Temporal evolution of incidence rate; hospital admissions rate; intensive care unit admission rate, and mortality rate from 01 February 2020 to 31 May 2020 (n1). All in cases per 100.000 inhabitants

Fig. 2
figure 2

Temporal evolution of: a daily mean concentration NO2 and PM10 (μg/m3); b daily maximum temperature (°C) and c daily mean absolute humidity (g/m3)

In order to establish a lag between the series of incidence and that of admissions, and the series of ICU admissions and deaths, we carried out crossed correlation functions between the different series, as described in the methodology. The lags with p-values below 0.05 between incidence and admissions were produced for lags 0, 6, 7 and 10 (at short and medium term), between incidence and ICU admissions for lags 0 and 7 (at short term), and between incidence and deaths for lags 7, 11 and 13 (at medium term). There were associations with p-values below 0.05 between admissions and ICU admissions for lags 0 and 9 (at short and medium term), and finally, there were associations with p-values below 0.05 between ICU admissions and deaths for the lags 7, 9, 14 and 28 (at medium and long term). For example, Fig. 3 shows some of these crossed correlation functions.

Fig. 3
figure 3

Cross-correlation function (CCF): a incidence rate vs hospital admissions rate; b intensive care unit admission rate vs mortality rate

Table 2 shows the Pearson’s correlations coefficients between independent variables.

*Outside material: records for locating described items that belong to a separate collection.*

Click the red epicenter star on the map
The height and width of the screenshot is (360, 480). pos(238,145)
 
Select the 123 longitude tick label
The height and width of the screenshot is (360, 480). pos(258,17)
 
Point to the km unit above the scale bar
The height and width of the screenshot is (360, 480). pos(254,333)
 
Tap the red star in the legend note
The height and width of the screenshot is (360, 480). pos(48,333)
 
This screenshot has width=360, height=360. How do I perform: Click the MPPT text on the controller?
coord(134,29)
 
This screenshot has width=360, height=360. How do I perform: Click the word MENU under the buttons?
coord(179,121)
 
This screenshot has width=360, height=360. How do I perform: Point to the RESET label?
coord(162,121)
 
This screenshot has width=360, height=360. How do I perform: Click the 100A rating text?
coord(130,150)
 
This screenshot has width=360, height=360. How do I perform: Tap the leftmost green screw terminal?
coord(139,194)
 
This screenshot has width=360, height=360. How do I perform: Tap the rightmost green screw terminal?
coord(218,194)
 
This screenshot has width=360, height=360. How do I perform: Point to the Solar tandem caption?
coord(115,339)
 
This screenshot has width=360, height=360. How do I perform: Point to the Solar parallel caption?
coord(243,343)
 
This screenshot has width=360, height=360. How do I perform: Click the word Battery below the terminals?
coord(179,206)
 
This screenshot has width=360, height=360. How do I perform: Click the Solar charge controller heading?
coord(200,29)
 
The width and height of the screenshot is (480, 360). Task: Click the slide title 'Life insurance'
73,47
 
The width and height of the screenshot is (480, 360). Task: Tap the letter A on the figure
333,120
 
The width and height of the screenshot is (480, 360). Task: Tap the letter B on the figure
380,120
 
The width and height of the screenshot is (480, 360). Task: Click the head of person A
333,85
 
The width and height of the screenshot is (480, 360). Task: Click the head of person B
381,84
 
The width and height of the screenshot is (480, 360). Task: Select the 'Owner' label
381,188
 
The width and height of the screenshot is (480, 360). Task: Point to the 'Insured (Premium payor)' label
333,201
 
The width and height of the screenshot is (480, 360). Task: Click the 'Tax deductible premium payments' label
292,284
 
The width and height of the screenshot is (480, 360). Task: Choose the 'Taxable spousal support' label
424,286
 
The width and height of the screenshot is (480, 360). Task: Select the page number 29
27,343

Table 2 Pearson’s bivariate correlations between daily mean concentrations of NO2 and PM10; daily maximum temperature (Tmax) and absolute humidity (AH)

Table 3 shows the principal results in terms of the associations found between the different COVID-19 rates and the daily values of the independent variables in terms of the lags in which there were associations with p-values before 0.05, both in the single-variable and two-variable models. It also shows the relative risks obtained for the all variables models that include Tmax and AH as well as NO2 and PM10.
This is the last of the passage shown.